I wouldn’t call this so extreme, and no way exceptional, as HPS lamps are very common in some countries. And again, other progs like the quite simple UFRAW have even some headroom for this WB - then why should RT, a MUCH more advanced software be more limited, necessitating workarounds?

hi @szgabor, from your comments in this thread I get the impression that you are an expert user with lots of technical background on (digital) image processing. unfortunately, I am not :frowning:
you mentioned a couple of times that you have some pictures which RT gets completely wrong, as opposed to the camera JPEG and/or other raw processors. for the sake of my understanding, would it be possible to share one such pic, where the difference is clearly visible? that would really help me, thanks! (also, would it be possible to know which other sw gets it right? I might try that for reference if possible…)

edit I now see you mention ufraw

White balance limits can be changed, as long as the change is not a penalty for 99% of users for the benefit of a fringe case. That is why @agriggio’s request is important.

This screenshot shows the image using temperature=1200 and tint=0.352:


The image had the green hue you see in the screenshot.
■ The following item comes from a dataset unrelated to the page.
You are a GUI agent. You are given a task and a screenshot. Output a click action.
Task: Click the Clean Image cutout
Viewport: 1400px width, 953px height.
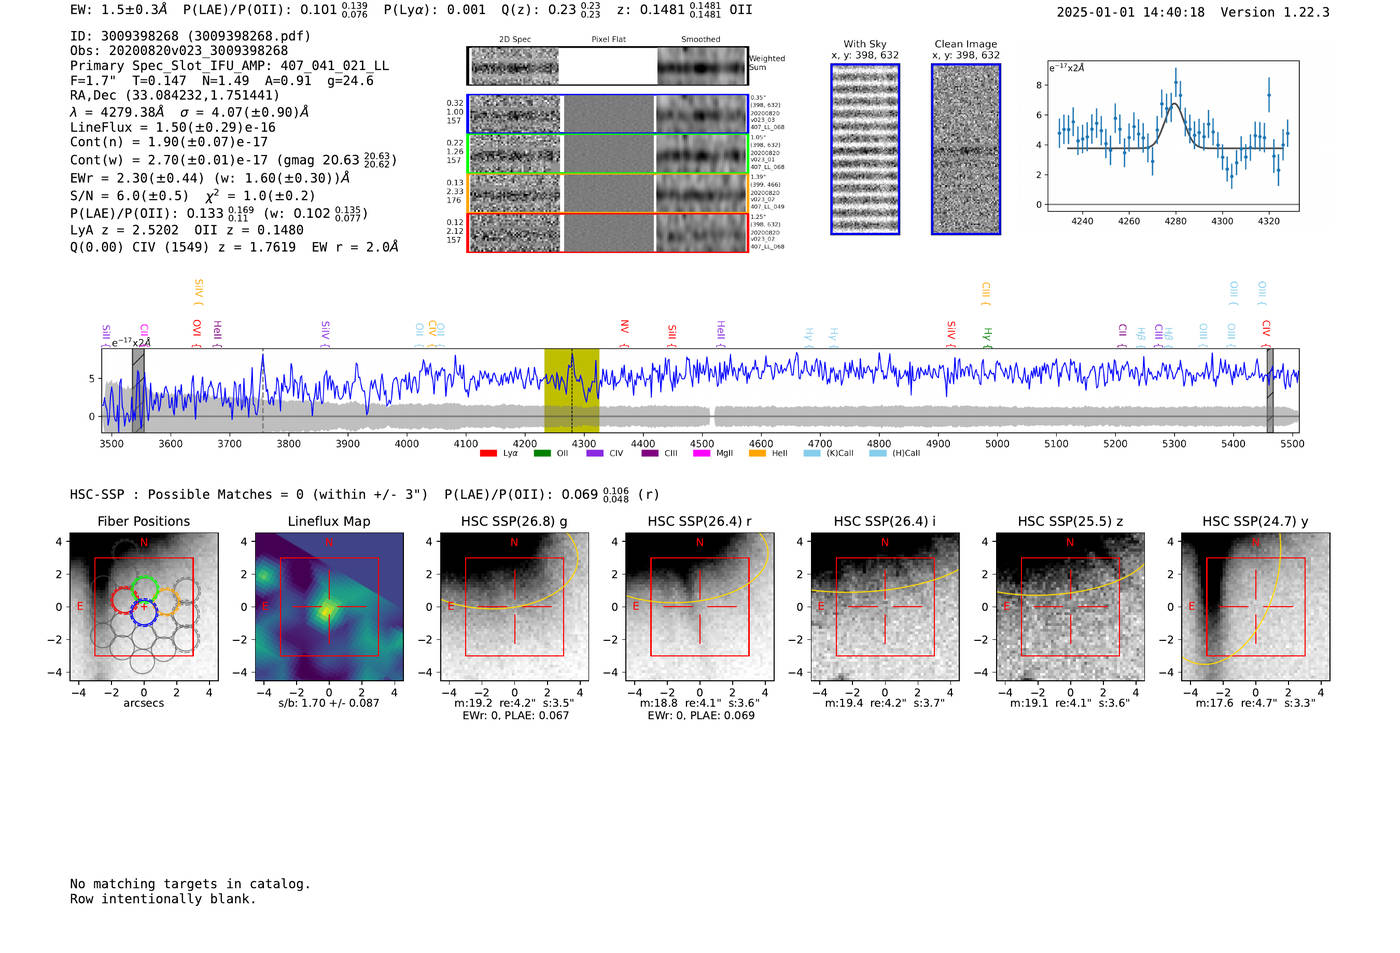click(x=965, y=149)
I could not get the light color to look white no matter what white balance combination I tried, it’s as if it went from hot (red) to cold (blue/green) never passing white.

I figured the input color matrix was causing this, and disabling it improved the situation:

Ping @jdc and @ilias_giarimis

P.S. Maybe “the input color matrix was causing this” is not the right expression, as those lights might have a color spectrum which results in this.

Of course the color matrix is designed for daylight.

P.P.S. Amusing that I found a high pressure sodium light spectrum on a marijuana-growing website of all places.

P.P.P.S. Also, this is probably the first time anyone has written the word “marijuana” in this forum.